13th September 2013, Volume 126 Number 1382

Toni O’Regan, Kai Chau, Michael Tatton, Tania Smith, Susan Parry, Ian Bissett

Lynch syndrome (LS), also known as hereditary non polyposis colorectal cancer (HNPCC), is an inherited autosomal dominant condition predisposing to early onset colorectal adenocarcinoma.

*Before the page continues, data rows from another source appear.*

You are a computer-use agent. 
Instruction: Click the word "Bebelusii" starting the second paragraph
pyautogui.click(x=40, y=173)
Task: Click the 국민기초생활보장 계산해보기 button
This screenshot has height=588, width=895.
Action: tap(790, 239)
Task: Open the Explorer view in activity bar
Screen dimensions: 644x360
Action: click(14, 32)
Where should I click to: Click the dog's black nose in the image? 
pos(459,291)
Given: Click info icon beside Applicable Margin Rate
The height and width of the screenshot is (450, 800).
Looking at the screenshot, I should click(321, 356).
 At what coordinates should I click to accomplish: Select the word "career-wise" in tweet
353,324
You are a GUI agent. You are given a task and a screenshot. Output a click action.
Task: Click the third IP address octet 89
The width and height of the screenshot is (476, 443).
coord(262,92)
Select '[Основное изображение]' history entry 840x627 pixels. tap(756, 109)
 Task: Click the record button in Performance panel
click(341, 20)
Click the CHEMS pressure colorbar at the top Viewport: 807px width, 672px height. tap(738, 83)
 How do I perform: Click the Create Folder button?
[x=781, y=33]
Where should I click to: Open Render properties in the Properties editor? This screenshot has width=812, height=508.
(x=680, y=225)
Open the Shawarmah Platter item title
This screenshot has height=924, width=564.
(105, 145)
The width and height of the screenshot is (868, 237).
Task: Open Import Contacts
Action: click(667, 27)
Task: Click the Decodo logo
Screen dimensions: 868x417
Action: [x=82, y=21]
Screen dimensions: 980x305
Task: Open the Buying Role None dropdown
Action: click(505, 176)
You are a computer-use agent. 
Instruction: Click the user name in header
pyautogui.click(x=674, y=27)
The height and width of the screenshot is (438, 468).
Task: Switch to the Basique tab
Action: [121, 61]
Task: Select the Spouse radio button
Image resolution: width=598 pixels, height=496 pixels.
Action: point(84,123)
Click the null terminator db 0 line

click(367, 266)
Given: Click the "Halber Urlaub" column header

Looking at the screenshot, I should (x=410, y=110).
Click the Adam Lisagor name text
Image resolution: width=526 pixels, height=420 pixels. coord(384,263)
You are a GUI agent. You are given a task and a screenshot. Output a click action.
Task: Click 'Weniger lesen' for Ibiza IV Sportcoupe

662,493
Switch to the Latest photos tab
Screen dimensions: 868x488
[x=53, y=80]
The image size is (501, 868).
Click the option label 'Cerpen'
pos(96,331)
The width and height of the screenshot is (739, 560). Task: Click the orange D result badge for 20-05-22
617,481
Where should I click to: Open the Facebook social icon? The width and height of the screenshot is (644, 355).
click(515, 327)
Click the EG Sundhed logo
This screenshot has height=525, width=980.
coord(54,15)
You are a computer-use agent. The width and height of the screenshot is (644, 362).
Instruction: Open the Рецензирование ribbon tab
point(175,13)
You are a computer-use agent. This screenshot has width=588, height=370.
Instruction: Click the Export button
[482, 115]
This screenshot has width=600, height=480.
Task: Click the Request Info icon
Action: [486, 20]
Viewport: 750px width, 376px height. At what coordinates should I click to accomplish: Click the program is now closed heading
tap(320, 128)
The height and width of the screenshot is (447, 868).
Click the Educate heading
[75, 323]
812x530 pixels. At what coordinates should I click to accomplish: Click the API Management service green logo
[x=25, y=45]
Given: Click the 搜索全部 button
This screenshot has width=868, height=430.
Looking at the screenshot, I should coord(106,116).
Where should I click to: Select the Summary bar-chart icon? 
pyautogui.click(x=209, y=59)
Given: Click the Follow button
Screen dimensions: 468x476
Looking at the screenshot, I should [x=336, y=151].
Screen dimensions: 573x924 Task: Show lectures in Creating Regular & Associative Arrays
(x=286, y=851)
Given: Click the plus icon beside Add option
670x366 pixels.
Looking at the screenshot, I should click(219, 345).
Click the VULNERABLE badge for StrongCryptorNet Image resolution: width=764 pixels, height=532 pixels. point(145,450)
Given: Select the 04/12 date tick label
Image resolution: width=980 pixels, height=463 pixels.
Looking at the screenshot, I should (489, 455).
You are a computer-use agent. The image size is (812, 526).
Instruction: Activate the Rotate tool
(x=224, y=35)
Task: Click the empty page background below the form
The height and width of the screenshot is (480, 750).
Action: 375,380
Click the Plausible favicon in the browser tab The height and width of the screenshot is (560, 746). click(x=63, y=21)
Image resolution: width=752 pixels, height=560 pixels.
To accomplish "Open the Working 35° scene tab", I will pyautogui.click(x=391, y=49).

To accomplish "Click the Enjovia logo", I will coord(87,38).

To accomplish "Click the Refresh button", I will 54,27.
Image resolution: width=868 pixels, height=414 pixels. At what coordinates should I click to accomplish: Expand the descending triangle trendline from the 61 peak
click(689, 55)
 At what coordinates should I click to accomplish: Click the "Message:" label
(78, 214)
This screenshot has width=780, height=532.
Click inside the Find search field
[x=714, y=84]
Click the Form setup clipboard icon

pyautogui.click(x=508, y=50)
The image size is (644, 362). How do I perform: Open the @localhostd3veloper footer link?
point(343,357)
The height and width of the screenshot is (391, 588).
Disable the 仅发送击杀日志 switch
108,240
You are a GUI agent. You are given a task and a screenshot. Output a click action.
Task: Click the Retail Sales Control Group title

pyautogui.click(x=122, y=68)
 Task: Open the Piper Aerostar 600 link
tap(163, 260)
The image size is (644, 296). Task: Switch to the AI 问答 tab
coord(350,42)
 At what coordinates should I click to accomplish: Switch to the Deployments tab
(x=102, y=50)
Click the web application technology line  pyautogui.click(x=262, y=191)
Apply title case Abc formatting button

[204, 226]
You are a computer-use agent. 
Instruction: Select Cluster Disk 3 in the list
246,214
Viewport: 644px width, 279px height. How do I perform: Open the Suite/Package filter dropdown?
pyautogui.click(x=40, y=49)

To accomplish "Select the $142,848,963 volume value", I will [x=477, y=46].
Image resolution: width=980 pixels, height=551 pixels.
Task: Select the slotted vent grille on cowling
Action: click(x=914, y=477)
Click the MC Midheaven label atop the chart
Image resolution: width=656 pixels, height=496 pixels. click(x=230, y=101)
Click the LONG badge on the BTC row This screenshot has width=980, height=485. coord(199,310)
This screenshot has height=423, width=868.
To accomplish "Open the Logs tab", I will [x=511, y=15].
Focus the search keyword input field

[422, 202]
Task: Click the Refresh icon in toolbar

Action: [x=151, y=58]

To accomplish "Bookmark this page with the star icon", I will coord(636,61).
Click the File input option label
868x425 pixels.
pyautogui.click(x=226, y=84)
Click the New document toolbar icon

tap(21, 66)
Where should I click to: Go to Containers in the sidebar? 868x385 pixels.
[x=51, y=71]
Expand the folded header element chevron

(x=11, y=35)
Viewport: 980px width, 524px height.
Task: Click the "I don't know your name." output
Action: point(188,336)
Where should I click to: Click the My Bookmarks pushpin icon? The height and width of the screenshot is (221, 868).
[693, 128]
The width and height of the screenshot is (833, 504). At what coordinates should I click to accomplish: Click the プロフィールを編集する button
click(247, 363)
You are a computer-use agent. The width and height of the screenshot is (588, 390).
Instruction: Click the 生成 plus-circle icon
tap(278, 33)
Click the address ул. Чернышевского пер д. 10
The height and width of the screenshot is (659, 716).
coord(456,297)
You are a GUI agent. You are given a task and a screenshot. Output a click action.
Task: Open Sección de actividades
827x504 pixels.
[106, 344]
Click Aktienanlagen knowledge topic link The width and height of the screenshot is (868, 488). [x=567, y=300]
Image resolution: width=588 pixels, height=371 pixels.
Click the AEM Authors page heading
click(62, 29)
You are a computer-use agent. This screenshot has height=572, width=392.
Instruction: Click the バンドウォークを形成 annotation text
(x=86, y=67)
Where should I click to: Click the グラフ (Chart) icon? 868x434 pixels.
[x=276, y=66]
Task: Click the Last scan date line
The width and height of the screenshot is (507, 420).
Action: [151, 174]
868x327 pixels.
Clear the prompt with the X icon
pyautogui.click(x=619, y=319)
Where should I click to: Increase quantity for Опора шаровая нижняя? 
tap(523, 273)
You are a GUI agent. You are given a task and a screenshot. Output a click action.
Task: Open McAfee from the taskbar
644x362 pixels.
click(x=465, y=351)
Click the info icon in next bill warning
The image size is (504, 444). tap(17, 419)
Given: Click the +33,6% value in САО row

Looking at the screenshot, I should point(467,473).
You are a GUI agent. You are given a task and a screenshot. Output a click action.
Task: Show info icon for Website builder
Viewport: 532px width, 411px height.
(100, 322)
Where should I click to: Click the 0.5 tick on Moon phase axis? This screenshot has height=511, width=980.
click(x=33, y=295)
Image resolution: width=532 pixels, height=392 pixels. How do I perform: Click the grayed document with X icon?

Whilst environmental factors play a leading role in the aetiology of most colorectal cancers, inherited genetics are significant in between 15% and 30% of all colorectal cancers and approximately 5% of all colorectal cancers are due to an inherited syndrome.1

LS was first categorised by Professor Henry T Lynch in 1966 and is the most common of the inherited colon cancer susceptibilities, accounting for between 1% and 5% of all colorectal cancers.1,2

LS is inherited as a dominant disorder and affected individuals are at higher risk of developing colorectal cancer, endometrial cancer and various other types of aggressive cancers with rates quoted in most familial cancer registries of an approximate 80% lifetime risk for colorectal cancer.2,3

LS is caused by germline defects in at least one of a set of mismatch repair (MMR) genes in the mismatch repair system, namely MLH1, MSH2, MSH6 and PMS2.1,4-8 Normal mismatch repair requires the function of several different genes products being co-ordinated. Loss of one or more of these MMR gene products leads to micro satellite instability (MSI) and cancer development.4-5

The role of the MMR system is to preserve genomic integrity and prevent replication errors by correcting base substitution mismatches and small insertion-deletion mismatches which are generated by errors in base pairing during DNA replication. Loss of MLH1 can also occur in the absence of germline mutations of the MMR gene, in cases of sporadic CRC. This is due to hyper-methylation of the MLH1 promoter and subsequent silencing of the gene. It is usually associated with BRAF gene mutation and may be seen in up to 15% of all CRC.9 It can be identified by use of BRAF V600E mutation testing.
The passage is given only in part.